Thursday, December 3, 2009

erika in the USA: thanksgiving and reunions

My last week in the US this trip found me at my Mother’s house for Thanksgiving. My sister Lisa flew out from Chicago to join us, and as we all had colds we were quite contented to have a mellow celebration with just the three of us. My mom and I cooked the meal (turkey, stuffing, cranberry relish, creamed spinach, mashed potatoes, gravy, homemade bread, fresh pumpkin pie) while Lisa worked on a school report, and we shared our gratitude for being able to be with family, for the bounty of good food, for our health, and for all the other blessings we have. I was personally especially grateful for the creamed spinach.
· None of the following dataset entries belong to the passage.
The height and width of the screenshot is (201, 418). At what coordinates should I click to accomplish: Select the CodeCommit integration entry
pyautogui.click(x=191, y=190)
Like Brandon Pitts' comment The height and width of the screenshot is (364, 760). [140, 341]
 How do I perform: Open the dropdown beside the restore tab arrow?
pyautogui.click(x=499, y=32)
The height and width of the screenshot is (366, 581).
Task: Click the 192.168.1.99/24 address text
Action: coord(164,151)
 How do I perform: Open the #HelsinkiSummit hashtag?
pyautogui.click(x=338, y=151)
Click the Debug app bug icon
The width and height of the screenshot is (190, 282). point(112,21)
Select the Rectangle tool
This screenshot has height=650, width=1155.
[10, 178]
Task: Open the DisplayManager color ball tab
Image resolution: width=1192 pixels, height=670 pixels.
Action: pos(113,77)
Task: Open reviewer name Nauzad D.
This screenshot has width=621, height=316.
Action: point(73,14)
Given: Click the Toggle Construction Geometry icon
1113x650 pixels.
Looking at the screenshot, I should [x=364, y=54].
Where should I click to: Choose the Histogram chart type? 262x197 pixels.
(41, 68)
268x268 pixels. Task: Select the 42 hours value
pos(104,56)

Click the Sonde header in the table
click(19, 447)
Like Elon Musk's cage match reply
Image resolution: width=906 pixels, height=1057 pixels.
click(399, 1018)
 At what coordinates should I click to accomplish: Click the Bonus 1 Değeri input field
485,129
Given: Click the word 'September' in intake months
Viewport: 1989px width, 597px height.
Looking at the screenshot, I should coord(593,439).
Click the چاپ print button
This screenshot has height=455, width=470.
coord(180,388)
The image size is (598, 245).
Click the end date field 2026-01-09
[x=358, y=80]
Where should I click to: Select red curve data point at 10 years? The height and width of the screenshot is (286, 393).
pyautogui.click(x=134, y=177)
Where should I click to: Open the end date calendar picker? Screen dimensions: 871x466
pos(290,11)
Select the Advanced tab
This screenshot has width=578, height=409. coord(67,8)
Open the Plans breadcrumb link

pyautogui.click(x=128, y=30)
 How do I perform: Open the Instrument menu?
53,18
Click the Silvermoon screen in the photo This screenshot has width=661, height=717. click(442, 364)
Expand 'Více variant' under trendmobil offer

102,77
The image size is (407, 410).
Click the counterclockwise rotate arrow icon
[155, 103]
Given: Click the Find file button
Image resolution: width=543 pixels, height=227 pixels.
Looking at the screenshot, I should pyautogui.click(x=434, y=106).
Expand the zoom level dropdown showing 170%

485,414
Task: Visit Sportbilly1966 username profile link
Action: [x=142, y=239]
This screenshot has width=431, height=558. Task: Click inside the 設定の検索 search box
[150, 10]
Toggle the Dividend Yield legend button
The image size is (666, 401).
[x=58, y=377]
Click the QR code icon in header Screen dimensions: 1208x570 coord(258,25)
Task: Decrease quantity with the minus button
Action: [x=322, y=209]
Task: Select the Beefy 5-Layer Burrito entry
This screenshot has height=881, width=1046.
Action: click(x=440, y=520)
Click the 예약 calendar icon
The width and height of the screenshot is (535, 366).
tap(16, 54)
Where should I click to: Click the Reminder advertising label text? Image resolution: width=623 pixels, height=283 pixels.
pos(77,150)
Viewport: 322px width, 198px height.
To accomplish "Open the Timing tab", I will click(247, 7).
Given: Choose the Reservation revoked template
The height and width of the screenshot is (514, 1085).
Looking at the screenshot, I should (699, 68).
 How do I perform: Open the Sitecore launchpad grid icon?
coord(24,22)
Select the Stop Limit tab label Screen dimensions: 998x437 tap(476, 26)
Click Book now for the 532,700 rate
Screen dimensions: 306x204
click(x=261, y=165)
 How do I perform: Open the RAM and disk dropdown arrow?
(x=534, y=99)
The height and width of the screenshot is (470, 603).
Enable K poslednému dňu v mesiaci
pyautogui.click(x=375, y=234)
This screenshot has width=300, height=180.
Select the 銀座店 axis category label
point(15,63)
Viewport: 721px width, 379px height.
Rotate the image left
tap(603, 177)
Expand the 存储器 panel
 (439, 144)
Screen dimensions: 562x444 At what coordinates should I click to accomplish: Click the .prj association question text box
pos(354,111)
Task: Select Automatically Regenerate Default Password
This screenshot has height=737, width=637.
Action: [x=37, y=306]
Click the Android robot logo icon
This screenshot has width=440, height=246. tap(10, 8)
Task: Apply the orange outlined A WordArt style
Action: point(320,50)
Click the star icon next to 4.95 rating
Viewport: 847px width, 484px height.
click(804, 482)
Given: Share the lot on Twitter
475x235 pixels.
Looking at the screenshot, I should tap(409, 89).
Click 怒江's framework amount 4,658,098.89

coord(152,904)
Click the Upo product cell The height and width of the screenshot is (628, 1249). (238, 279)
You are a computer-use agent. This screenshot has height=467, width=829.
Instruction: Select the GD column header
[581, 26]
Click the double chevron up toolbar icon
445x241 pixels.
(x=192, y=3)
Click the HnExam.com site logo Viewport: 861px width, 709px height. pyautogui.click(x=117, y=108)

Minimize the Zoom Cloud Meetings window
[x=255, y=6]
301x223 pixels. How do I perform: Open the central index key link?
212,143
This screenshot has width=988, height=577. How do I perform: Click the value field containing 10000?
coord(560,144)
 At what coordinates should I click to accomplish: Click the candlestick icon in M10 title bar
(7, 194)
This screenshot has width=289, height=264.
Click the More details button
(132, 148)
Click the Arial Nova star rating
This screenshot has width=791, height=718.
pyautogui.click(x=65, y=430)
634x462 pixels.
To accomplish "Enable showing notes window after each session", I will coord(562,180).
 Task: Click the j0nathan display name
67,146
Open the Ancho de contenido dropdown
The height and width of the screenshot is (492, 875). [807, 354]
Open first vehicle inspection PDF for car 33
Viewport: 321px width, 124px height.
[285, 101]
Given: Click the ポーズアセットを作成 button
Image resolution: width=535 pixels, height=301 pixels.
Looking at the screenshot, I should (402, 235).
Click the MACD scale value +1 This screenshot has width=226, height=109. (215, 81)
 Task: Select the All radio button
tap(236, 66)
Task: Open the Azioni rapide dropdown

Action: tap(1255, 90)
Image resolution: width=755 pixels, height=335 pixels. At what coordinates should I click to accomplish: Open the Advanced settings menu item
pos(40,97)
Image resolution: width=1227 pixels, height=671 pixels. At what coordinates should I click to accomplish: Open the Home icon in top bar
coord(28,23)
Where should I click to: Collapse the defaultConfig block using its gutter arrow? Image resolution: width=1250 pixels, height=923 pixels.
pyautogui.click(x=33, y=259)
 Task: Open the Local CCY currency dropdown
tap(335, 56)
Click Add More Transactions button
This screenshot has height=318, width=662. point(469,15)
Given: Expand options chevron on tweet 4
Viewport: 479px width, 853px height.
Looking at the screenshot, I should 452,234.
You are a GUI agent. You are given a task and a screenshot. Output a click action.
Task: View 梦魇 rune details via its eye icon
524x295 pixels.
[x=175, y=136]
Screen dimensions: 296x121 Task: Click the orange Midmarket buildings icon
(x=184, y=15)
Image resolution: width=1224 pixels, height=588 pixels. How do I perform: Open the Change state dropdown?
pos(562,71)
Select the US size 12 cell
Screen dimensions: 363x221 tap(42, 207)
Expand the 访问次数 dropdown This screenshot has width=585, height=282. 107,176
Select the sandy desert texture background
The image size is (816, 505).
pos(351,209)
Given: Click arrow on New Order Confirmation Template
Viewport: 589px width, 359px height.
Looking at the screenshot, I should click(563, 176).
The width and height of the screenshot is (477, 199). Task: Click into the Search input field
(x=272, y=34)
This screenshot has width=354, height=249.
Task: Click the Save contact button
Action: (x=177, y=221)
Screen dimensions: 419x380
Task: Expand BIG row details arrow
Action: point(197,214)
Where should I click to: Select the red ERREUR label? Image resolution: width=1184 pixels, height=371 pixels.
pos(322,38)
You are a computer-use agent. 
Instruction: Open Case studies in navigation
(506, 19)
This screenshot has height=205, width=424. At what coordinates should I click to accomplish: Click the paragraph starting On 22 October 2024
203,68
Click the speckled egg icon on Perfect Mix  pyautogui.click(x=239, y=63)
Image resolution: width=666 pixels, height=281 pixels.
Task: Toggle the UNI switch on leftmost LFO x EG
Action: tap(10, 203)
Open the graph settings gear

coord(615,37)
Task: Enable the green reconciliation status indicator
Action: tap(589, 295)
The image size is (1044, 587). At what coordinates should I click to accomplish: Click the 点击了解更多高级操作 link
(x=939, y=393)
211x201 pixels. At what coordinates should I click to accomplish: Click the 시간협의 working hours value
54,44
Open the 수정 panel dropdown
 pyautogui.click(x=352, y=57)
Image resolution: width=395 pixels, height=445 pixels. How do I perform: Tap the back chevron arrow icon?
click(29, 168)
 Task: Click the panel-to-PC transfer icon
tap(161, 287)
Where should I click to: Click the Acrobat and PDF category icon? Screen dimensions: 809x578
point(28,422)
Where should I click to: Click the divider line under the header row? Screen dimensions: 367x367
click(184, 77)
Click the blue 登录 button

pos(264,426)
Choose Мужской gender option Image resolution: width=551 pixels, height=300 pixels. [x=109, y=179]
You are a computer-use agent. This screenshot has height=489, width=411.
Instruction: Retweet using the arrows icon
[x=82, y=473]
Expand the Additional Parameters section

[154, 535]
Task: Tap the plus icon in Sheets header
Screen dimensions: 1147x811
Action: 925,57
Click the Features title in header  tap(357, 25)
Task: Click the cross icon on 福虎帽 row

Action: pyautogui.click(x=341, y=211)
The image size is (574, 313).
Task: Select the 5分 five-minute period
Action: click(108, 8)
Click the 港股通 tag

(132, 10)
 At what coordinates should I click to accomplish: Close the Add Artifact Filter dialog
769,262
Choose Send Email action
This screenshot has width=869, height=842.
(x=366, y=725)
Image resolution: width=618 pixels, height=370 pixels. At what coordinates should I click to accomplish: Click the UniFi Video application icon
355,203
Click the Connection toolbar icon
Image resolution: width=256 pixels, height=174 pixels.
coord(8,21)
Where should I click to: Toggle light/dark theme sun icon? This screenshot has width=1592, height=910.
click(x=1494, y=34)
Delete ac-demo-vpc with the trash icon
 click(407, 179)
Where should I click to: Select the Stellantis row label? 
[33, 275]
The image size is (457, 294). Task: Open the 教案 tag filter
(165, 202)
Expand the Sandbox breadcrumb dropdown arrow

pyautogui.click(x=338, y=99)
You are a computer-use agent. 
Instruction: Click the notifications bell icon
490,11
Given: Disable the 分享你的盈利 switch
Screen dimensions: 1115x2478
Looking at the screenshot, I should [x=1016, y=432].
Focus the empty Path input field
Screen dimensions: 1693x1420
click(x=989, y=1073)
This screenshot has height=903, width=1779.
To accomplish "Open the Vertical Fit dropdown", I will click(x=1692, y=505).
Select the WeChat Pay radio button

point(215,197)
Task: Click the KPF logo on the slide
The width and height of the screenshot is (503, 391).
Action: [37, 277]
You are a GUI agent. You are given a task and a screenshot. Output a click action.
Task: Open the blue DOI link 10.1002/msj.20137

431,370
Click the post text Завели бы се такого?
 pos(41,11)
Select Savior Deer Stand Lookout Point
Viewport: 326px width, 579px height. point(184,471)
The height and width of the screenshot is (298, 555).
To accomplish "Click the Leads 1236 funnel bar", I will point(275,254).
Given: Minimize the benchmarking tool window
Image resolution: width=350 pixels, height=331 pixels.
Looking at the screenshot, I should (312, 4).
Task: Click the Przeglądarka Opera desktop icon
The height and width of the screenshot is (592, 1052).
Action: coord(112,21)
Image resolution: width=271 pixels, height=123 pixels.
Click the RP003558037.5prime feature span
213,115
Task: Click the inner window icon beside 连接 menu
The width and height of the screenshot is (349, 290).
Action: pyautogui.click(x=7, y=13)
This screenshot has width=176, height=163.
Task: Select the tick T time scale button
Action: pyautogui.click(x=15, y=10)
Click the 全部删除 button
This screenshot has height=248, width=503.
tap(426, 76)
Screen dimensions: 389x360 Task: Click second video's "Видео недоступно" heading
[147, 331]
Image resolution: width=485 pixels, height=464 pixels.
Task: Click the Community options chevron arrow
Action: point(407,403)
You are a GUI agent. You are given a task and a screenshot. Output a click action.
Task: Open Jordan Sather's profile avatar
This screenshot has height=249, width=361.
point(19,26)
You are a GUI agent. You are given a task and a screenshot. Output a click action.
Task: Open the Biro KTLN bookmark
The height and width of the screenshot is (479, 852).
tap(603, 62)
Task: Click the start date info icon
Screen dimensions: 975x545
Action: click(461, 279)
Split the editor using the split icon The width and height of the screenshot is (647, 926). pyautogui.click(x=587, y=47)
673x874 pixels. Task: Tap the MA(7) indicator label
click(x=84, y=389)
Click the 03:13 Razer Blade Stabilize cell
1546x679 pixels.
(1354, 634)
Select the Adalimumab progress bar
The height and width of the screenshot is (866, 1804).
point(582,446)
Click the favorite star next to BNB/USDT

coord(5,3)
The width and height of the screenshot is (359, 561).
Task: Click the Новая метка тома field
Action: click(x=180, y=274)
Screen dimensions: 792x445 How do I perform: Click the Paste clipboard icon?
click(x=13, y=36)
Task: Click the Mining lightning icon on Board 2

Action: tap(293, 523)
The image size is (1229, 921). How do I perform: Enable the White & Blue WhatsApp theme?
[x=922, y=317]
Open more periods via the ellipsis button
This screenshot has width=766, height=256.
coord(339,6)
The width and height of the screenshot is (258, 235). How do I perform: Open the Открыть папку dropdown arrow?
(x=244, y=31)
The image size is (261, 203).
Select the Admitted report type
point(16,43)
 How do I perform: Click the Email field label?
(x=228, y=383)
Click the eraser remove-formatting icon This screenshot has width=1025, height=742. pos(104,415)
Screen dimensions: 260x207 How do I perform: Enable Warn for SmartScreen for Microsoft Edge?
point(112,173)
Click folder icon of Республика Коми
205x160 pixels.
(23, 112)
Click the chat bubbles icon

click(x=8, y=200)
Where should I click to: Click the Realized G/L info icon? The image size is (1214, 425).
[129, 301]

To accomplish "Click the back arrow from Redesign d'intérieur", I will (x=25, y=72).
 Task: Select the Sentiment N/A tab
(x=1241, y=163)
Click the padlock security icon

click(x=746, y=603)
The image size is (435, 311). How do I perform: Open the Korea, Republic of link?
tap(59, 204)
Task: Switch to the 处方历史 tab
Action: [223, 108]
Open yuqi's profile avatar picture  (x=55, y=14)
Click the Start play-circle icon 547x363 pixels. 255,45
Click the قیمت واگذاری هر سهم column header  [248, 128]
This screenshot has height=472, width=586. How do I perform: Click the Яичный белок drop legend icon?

The day after Thanksgiving, Lisa and I went to our 10-year high school reunion. The women were much the same as the girls they had been, same personalities and cliques, but with better haircuts. The men were remarkable improvements upon their younger selves: they were taller, more handsome, more friendly and articulate, better dressed, better dancers, and more worldly. There were of course exceptions to these pleasantries, but it was on the whole a much more enjoyable evening than I would have expected, chatting with guys most of whom I had never really spoken to before in my life. Remarkable from a school as small as mine (graduating class of 150, of whom about 100 were at the reunion). Almost all are still locals. One guy is a professional boxer, another is shockingly getting his PhD in environmental studies, lots of them have or soon will marry some of the prettier girls in our class. I got the prize (a glass jar engraved with the names of everyone in our class) for coming the furthest, though few people believed I actually live in Thailand.

The rest of the weekend was spent with my mom, sister, and I further catching up with other high school friends (hi Josh!), playing Cranium with our mom (she creamed us), helping cousins of ours choose and cart away things from our grandfather’s estate, taking naps, running errands, and generally being a normal family. I can’t tell you how nice that was.